She was the one who suggested it actually. From my time around TAM, my STBW is not all that strange in this regard. There are quite a few women here who have taken their men to the strip clubs. She got herself a couple of table dances for my benefit  The club we went to was a higher end club, and the crowd was probably a third women that appeared to be there with either boyfriends or husbands. Even though she said she'd be fine with me getting a lap dance, and I believe she would have been, I had absolutely no interest in one...now the grinding she was doing on me while we were there...oh yeah


----------



## 40isthenew20 (Jul 12, 2012)

samyeagar said:


> She was the one who suggested it actually. From my time around TAM, my STBW is not all that strange in this regard. There are quite a few women here who have taken their men to the strip clubs. She got herself a couple of table dances for my benefit  The club we went to was a higher end club, and the crowd was probably a third women that appeared to be there with either boyfriends or husbands. Even though she said she'd be fine with me getting a lap dance, and I believe she would have been, I had absolutely no interest in one...now the grinding she was doing on me while we were there...oh yeah


That's amazing, bro. I don't foresee my wife being as cool as yours suggesting it and its a long shot it would even happen. "Are you nuts?" is probably the response I will get. 

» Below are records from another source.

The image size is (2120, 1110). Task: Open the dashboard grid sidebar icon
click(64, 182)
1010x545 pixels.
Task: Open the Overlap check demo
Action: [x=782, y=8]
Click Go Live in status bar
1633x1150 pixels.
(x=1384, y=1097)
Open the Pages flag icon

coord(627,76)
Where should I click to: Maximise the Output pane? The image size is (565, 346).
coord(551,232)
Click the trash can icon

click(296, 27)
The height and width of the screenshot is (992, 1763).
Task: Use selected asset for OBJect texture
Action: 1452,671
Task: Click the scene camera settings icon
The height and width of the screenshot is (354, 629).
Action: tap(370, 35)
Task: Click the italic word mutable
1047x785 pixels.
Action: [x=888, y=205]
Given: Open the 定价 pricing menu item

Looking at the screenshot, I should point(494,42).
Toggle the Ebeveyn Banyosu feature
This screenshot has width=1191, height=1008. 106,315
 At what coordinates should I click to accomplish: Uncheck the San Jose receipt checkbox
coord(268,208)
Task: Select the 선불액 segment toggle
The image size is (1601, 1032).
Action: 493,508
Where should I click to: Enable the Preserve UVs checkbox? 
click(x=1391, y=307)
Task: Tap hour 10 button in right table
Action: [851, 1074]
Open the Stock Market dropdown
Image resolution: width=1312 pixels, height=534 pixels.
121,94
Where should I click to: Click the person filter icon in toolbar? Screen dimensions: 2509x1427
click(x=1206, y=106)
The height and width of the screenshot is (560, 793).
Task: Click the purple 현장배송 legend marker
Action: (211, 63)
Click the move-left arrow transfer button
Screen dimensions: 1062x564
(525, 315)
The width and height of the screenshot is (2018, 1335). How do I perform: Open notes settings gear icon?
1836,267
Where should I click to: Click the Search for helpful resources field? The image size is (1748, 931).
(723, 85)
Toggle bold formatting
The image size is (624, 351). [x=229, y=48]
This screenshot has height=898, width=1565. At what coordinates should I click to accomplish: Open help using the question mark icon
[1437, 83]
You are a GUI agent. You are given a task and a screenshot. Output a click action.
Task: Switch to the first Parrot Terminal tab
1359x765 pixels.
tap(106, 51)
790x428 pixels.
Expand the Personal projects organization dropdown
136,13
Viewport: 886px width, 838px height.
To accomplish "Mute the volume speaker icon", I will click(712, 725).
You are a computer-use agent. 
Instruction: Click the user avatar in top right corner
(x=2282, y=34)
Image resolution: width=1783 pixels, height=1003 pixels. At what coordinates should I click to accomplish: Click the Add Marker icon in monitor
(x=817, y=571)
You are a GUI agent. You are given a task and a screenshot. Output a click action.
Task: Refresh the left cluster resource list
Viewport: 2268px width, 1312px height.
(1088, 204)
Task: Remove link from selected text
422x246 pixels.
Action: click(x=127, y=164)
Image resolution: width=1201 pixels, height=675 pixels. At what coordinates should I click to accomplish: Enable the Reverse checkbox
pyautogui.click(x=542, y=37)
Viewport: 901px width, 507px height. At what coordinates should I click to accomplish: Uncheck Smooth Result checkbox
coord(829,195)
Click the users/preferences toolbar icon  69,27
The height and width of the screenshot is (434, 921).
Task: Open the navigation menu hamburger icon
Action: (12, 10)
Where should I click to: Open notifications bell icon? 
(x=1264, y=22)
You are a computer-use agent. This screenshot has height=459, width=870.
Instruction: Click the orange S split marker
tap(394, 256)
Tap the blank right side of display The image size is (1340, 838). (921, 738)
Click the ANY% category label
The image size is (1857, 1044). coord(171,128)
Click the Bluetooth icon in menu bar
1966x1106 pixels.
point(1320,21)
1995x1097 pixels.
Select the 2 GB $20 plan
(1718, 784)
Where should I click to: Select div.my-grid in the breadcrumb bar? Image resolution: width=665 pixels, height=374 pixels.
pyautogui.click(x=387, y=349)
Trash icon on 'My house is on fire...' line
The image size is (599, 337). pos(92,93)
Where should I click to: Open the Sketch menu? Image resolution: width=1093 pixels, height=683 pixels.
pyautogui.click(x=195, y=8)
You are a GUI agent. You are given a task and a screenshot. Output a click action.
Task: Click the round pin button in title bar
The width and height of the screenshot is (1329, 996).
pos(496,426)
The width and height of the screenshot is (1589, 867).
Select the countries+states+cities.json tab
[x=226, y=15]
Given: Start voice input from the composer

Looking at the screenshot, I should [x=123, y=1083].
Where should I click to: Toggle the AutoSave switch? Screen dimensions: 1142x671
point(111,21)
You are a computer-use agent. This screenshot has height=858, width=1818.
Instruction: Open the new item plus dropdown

I am probably in the minority that I do not care for strip joints. Sure, it's nice eye candy but it's torture and an expensive one, at that. 

So I wouldn't have to deal with her being jealous because I would be like you - there to watch her and both of us getting off on it later. 

Hey, what's the worst that can happen? She says no.


----------



## samyeagar (May 14, 2012)

40isthenew20 said:


> That's amazing, bro. I don't foresee my wife being as cool as yours suggesting it and its a long shot it would even happen. "Are you nuts?" is probably the response I will get.
> 
> I am probably in the minority that I do not care for strip joints. Sure, it's nice eye candy but it's torture and an expensive one, at that.
> 
> ...


I don't really care one way or another about them either. Sure, there are some good looking women there, and I can appreciate that. It's not really torture for me because they really don't arouse me. I'm not feeling any sexual attraction to them. Don't get me wrong, it was a good time, but I honestly don't think it would have been fun for me without her there. The sexual energy there is undeniable, and damn did I feel it, but it just seemed to draw my sexual focus even more to my STBW than away from her.

And yeah, she pretty cool...that's why I'm going to marry her


----------



## 40isthenew20 (Jul 12, 2012)

samyeagar said:


> I don't really care one way or another about them either. Sure, there are some good looking women there, and I can appreciate that. It's not really torture for me because they really don't arouse me. I'm not feeling any sexual attraction to them. Don't get me wrong, it was a good time, but I honestly don't think it would have been fun for me without her there. The sexual energy there is undeniable, and damn did I feel it, but it just seemed to draw my sexual focus even more to my STBW than away from her.
> 
> And yeah, she pretty cool...that's why I'm going to marry her


She's a keeper for sure. Good for you. 

When I did go to strip bars and happen to see a couple there, I found myself watching the woman and what she was doing more than the dancers. It was more 'real,' if you will and there more lezzing out that was going on, the better the show was.


----------



## Faithful Wife (Oct 31, 2012)

Beachbabe...you didn't come back with your sex-cation report!


----------



## WorkingOnMe (Mar 17, 2012)

Faithful Wife said:


> Beachbabe...you didn't come back with your sex-cation report!


She can't stand up quite yet.


----------



## Faithful Wife (Oct 31, 2012)

Or may still be tied up in a basement somewhere?

Beachbabe! Blink twice if you need help!


----------



## beachbabe (May 11, 2012)

Blink Blink!! Bahahahahaha...you guys made me laugh out loud, in front of children. LOL!
Yes, happy to report that I have to sit down gently. 
The weather completely complied and stayed miserable out so we HAD to stay in and play. I'm the type of gal, that after a "O", I can go a day or so and be completely satisfied. But this trip proved to be interesting, I had 4 in less than two days. But I have to say that the sex was more loving than dirty. Well, except when I gave him that "all important BJ" about 15 mins after we got there.
So there you have it... Thanks everyone for all the advice!


----------